The paradox lies in the fact that all the involved actions, splitting into finite number of pieces, moving them about and rotating them, are supposed to conserve volume. But start, you have 1 sphere worth of volume. At the end, two spheres worth of volume.
And if you then try to see where the magic happened, you notice that between first and last step, tthe intermediate pieces had either non-defined volume, or 0 volume. This “non-defined volume” is pretty wonky, since mathematicians actually have quite brutal ways to assign volume(or to speak of lengths, areas and other such measures, we often use “measure” as catchall) to anything pretty much.

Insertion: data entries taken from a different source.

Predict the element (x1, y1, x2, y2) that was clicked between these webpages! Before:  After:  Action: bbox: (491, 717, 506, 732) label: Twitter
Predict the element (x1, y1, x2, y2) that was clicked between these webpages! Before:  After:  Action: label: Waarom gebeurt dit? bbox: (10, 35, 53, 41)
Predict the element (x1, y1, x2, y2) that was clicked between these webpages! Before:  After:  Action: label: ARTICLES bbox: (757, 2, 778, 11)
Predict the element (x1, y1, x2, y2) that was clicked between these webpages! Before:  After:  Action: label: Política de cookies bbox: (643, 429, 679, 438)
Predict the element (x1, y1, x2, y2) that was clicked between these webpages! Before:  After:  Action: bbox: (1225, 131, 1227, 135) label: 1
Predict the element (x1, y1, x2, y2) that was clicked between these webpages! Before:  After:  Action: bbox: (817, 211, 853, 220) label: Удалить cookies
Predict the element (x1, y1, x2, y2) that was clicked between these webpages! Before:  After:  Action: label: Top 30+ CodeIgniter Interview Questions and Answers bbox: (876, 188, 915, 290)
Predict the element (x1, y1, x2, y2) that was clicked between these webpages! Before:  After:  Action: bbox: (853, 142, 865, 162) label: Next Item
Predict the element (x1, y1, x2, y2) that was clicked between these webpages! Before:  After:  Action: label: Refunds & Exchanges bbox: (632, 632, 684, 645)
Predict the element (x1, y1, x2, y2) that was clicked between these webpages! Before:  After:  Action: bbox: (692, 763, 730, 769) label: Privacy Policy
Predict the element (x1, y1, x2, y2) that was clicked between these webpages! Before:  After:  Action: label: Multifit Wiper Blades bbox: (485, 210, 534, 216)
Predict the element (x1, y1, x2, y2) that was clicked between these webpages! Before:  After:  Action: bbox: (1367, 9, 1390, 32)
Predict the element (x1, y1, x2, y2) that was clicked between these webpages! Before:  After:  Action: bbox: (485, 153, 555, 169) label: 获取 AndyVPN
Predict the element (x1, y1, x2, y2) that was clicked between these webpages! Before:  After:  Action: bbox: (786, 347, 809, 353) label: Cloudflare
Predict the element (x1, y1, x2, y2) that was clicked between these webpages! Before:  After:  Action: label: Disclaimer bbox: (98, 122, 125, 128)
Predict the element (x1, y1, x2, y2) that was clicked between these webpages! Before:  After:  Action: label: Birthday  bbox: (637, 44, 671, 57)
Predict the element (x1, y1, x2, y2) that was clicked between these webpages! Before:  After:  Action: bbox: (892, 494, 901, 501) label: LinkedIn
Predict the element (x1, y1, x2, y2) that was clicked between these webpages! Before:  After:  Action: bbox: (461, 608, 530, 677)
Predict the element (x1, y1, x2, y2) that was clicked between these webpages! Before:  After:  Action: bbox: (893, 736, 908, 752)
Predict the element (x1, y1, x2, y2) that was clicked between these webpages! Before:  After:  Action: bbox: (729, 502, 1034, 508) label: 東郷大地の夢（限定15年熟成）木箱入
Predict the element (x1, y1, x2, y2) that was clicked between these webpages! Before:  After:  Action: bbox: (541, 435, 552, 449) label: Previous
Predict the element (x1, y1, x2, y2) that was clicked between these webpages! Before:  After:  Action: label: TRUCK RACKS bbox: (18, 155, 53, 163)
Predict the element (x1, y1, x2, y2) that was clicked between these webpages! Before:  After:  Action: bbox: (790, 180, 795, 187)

So how does the non-measurable thing come to be? It turns out, existence of those things is a bit controversial, since the measure theory we have is so comprehensive, we cannot ever construct a thing, even in mathematics, that fails to have a measure. What allows this is axiom of choice, a non-constructive statement, about existence of certain sets. To put it simply, if you have possibly infinite pairs of shoes, you can choose one from each pair, just select the left shoe. You don’t need axiom of choice. But if you have infinite pairs of socks, you cannot construct the set of one-sock-from each pair explicitly, mathematician can for finite number of socks make a choice which sock to use, but not for infinite onts. Axiom of choice claims that however it is possible to do this, the same as with shoes, even though the choice function, selecting one sock from the two for each pair. It seems super logical and common-sensical hopefully, but the important bit is, the axiom just claims “you could do it, just pick whatever”, but it doesn’t do it. We don’t have this choice function defined.
So with the same logic, using axiom of choice, we can postulate certain type of partitioning of the sphere should exist, but it requires infinite number of kinda-arbitrary choices. We cannot actually have a real example of this partitioning, but if it exists, as axiom of choice claims it does, it would fail to have a measure. Concepts of volume or measure simply fail to apply to it. And as a kind of “proof” of this “your laws don’t apply to me”, Banach and Tarski showed that doubling volume is possible by just moving and rotating these non-measurable partitions.